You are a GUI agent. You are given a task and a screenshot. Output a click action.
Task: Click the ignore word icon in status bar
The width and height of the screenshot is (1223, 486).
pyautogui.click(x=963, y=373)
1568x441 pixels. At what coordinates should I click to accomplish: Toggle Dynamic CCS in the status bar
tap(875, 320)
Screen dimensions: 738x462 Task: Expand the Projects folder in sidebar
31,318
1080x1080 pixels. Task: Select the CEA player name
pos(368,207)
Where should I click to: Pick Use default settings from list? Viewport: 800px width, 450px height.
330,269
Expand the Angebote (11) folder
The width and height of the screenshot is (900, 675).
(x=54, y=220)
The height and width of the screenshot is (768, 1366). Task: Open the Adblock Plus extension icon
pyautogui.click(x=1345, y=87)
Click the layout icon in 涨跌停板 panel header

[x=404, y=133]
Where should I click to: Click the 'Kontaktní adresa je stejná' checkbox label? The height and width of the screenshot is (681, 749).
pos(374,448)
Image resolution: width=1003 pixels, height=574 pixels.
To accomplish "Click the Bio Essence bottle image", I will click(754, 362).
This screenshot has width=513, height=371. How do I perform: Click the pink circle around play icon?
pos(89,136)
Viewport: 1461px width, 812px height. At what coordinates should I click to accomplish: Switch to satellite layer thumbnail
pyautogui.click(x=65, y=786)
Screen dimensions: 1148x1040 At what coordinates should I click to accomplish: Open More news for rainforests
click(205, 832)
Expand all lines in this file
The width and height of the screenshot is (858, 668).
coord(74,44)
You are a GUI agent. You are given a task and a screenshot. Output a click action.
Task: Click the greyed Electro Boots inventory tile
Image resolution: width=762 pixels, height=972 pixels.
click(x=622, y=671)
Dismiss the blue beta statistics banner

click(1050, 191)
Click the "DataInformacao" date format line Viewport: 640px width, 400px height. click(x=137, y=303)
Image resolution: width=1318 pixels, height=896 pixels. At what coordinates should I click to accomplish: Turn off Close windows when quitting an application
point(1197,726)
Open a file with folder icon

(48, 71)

——

TASK GOAL: Please reproduce the lines from the line with "Image resolution: width=1003" to the line with "height. click(x=137, y=303)", both ends included, exactly as they appear above.

WRITTEN RESPONSE:
Image resolution: width=1003 pixels, height=574 pixels.
To accomplish "Click the Bio Essence bottle image", I will click(754, 362).
This screenshot has width=513, height=371. How do I perform: Click the pink circle around play icon?
pos(89,136)
Viewport: 1461px width, 812px height. At what coordinates should I click to accomplish: Switch to satellite layer thumbnail
pyautogui.click(x=65, y=786)
Screen dimensions: 1148x1040 At what coordinates should I click to accomplish: Open More news for rainforests
click(205, 832)
Expand all lines in this file
The width and height of the screenshot is (858, 668).
coord(74,44)
You are a GUI agent. You are given a task and a screenshot. Output a click action.
Task: Click the greyed Electro Boots inventory tile
Image resolution: width=762 pixels, height=972 pixels.
click(x=622, y=671)
Dismiss the blue beta statistics banner

click(1050, 191)
Click the "DataInformacao" date format line Viewport: 640px width, 400px height. click(x=137, y=303)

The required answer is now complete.